# The Reference Handbook for the Electrical Power CBT (Computer Based Testing) PE Exam was released today



## Zach Stone P.E. (Jul 15, 2020)

FYI the official NCEES® Reference Handbook for new CBT electrical power PE exam was just released today.

The reference handbook is the ONLY reference material you'll be allowed to use during the new CBT (computer-based testing) electrical power PE exam starting January 2021.

I spent the entire day reading all 75 pages of the new reference handbook to help explain what's in it, what's important, and what it means for the new CBT PE exam.






* **Here is what is covered in the video:*



The Reference Handbook for the new CBT Format Electrical Power PE Exam for January 2021 – Open vs Closed Book

Reference Handbook Layout and Outline

Biggest Suprise – Lack of Protection

Second Biggest Suprise – Codes and Standards

Engineering Economics

Symmetrical Components

Instantaneous Functions, Average Value, RMS

Rotating Machines and Transformers

Final Thoughts on the new CBT Reference Handbook for the Electrical Power PE Exam

How to Login to NCEES® and Download or Print the CBT Reference Handbook for the Electrical Power PE Exam

Useful Links and Additional Information Related to the New CBT Format for the Electrical Power PE Exam

Questions, Thoughts, or Comments on the New NCEES® Reference Handbook for the CBT Electrical Power PE Exam?

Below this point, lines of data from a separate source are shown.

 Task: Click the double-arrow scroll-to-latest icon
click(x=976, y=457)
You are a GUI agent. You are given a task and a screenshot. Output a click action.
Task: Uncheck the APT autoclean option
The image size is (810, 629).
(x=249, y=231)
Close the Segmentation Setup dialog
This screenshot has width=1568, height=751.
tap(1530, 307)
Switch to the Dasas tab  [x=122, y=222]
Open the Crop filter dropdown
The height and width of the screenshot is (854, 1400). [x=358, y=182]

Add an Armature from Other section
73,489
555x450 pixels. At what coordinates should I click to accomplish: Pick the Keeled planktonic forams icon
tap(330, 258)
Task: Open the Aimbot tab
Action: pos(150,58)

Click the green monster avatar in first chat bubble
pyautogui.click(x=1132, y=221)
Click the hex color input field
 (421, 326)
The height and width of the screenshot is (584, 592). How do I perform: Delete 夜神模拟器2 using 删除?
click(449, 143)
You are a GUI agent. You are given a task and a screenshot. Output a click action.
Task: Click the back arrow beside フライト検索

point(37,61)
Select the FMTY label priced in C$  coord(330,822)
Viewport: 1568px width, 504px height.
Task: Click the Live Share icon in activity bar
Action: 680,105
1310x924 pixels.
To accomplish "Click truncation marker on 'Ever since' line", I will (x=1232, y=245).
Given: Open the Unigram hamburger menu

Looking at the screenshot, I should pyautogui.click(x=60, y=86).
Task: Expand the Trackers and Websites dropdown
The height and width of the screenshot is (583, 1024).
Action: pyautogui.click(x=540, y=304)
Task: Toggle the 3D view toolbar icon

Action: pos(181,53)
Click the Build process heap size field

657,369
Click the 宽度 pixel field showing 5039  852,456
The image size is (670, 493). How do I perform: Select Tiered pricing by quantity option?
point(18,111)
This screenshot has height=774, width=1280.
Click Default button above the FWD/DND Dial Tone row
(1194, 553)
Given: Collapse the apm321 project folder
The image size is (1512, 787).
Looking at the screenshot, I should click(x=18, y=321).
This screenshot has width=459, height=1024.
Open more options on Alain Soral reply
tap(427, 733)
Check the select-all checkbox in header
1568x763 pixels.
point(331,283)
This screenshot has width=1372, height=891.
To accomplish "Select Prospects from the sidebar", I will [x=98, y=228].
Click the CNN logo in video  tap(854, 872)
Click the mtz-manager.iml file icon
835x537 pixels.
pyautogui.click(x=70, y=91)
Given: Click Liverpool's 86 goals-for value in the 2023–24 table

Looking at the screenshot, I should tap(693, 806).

Have any questions? Post below and I'll be happy to answer any questions you have on the new reference handbook (still can't believe protection is missing from it).


----------



## Dothracki PE (Jul 15, 2020)

Thanks @Zach Stone, P.E. that was a very quick response. Hopefully the October exam is still on and we won't have to worry too much about the lack of protection, but this still seems like a good reference to include for the paper exam.


----------



## Zach Stone P.E. (Jul 15, 2020)

ryankon518 said:


> Thanks @Zach Stone, P.E. that was a very quick response. Hopefully the October exam is still on and we won't have to worry too much about the lack of protection, but this still seems like a good reference to include for the paper exam.


Protection will still be there. Regardless of what is included (or not included in the case of protection) in the reference handbook, the exam specifications so far have not changed and protection remains the largest subject by number of approximate questions. 

Can't hurt to bring with you for the October exam as an additional reference, but even if you have just a few of the more commonly recommended reference books for the power pe exam then you'll have plenty more materiel than what is provided in the surprisingly brief reference handbook.


----------